— BEGIN —
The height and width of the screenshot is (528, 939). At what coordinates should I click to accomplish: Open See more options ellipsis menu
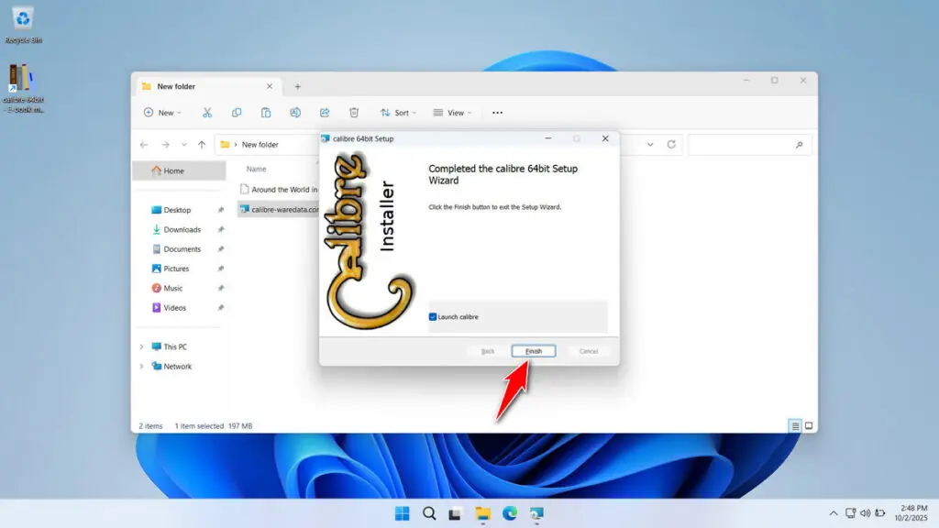497,113
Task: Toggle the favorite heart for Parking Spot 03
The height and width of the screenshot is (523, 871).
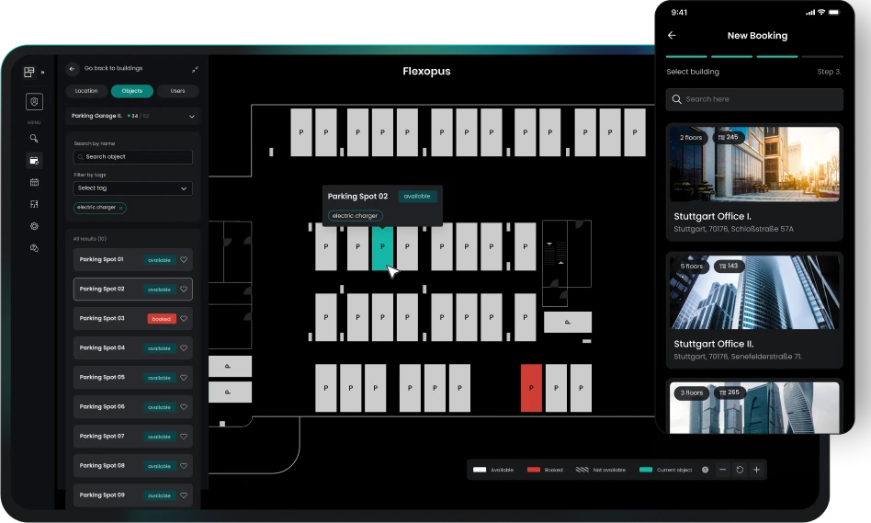Action: 184,319
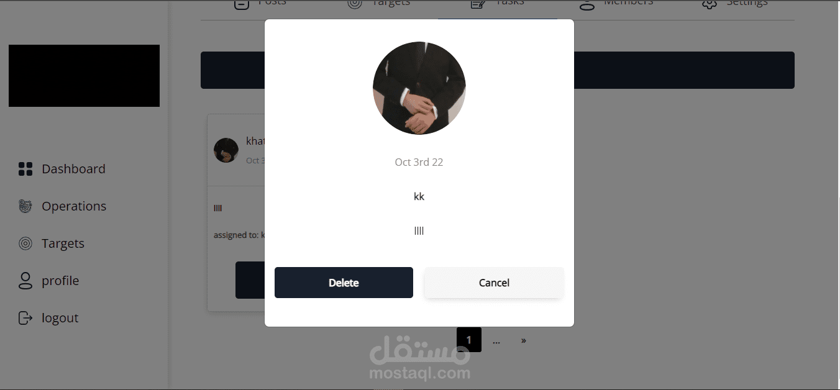Click the round avatar photo in the dialog

[419, 88]
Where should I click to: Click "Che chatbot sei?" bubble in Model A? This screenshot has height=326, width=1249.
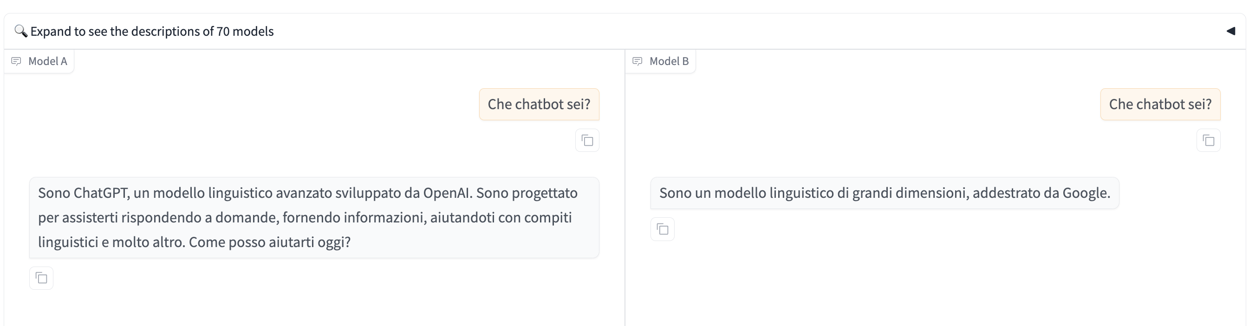pyautogui.click(x=539, y=104)
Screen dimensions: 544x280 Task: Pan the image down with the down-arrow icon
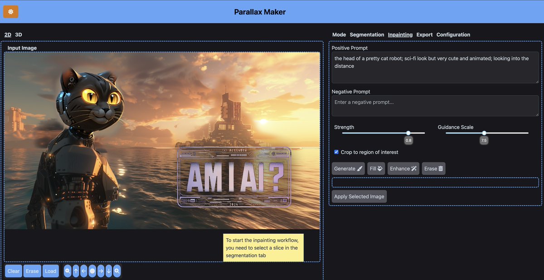pyautogui.click(x=109, y=271)
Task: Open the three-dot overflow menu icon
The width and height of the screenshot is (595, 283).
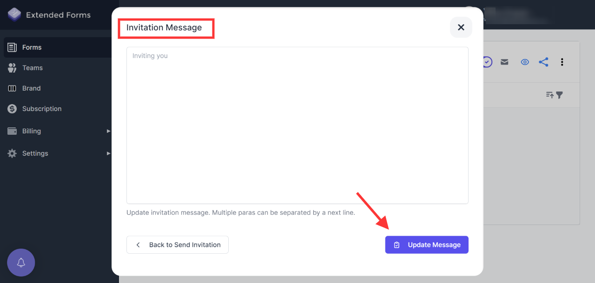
— END —
**Directive**.
Reformat the records above as a numbered list with one line per item, skipping blank lines and omitting the pictures.

**Solution to this problem**.
1. The height and width of the screenshot is (528, 939). At what coordinates should I click to accomplish: Open See more options ellipsis menu
2. 497,113
3. Task: Toggle the favorite heart for Parking Spot 03
4. The height and width of the screenshot is (523, 871).
5. Action: 184,319
6. Click the round avatar photo in the dialog
7. [419, 88]
8. Where should I click to: Click "Che chatbot sei?" bubble in Model A? This screenshot has height=326, width=1249.
9. pyautogui.click(x=539, y=104)
10. Screen dimensions: 544x280 Task: Pan the image down with the down-arrow icon
11. pyautogui.click(x=109, y=271)
12. Task: Open the three-dot overflow menu icon
13. The width and height of the screenshot is (595, 283).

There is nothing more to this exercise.